You have long suspected that you live in a Woody Allen film. Therefore, you are privy to the reason why he only makes movies, and never TV shows; the sheer amount of social incompetence involved in such a concept is too exhausting for any actor to maintain on a weekly basis. “Uh…why should they have to?”

She fixes her ‘see me unimpressed’ look on you, but you warm to your subject; this terrain is well-traveled. “Well, I mean…if you had gotten a boyfriend – a husband – would you expect to need to flee the country and your family just to live? No, you would not. And that’s the point; the feud between families was so bad that they couldn’t even associate with the same people. It was ridiculous and pointless.”

She snorts again, but Shakespeare seems to warrant less derision than you apparently did. “Worst. Breakup. Ever.”

“Well Romeo and Juliet died at the end, yeah, but they technically didn’t break up –”

“No not them. Although they weren’t technically really together, so I guess they never broke up either.” Her eyes have closed, and the heel of her palm is now supporting her cheekbone.

Your eyes shift to the bulletin board on the right of their own accord. “Uh, did you read the book? Because they got married.”

“Did you?” She shot back, eyes still closed. “Because their entire relationship was shorter than Kevin Federline and Britney Spears’ marriage.”

You are proud to not really know who she’s talking about, but her tone – and the fact that the professor will think she’s sleeping and mark the both of you down for it – has begun to grate. “Well since you know so much about it, why did you need my help?”

“I was sleeping during the lecture; I have no idea what we’re supposed to be doing. You’re the one who answers like, every question.” With each sentence, she looks and sounds progressively more like she’s falling back asleep. Her hair is a bit knotty where she’d tangled her fingers near the beginning of class, and she seems strangely duller than you remember her being just five minutes ago.

You still kind of want to help her out. “We’re supposed to analyze the varying…ah… opinions, I guess, of the characters on marriage and love.”
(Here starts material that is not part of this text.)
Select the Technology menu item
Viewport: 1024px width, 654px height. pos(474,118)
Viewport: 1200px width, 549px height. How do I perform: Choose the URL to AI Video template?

She lifts her head to stare at you with bleary eyes. “What opinions? Juliet tricks Romeo into marrying her because he wants to do her.” She does that snorting thing again. “He would have been better off staying with that Rose Lee chick, even if she didn’t put out, or whatever.”

That’s…an unusual interpretation. “Well no, he…I mean he liked Rosaline, but Juliet caught his eye because…um,” you have no idea what drew him to Juliet. Something about how she’d been shining bright – which is a weird way to say she was beautiful; it’s not like she would have been glowing neon or anything. “Ok, marriage is a long way to go for sex.”

“Well, you know; the things guys’ll do to get laid,” she says, flippant. At least she looks awake again. “Wait, is that why it’s a tragedy? Because everyone in those families was an idiot?”

You stare at her. She, finger-combing those snarls out of her hair, raises her brows, waiting. “...Yes! See, there you go! Impulsiveness with infatuation or with quarreling is much frowned upon by Shakespeare. Well done.”

She looks you up and down; only the one eyebrow still arched now, but doesn’t say anything. She just picks up her book and her bag, yawns, and meanders off. Around you, the classroom is a flurry of movement; the other students are packing away their books and laughing their way out the door. The class had ended at an unusually convenient time, allowing you to wrap up – sort of – your long, strange trip of a conversation before coming to a close.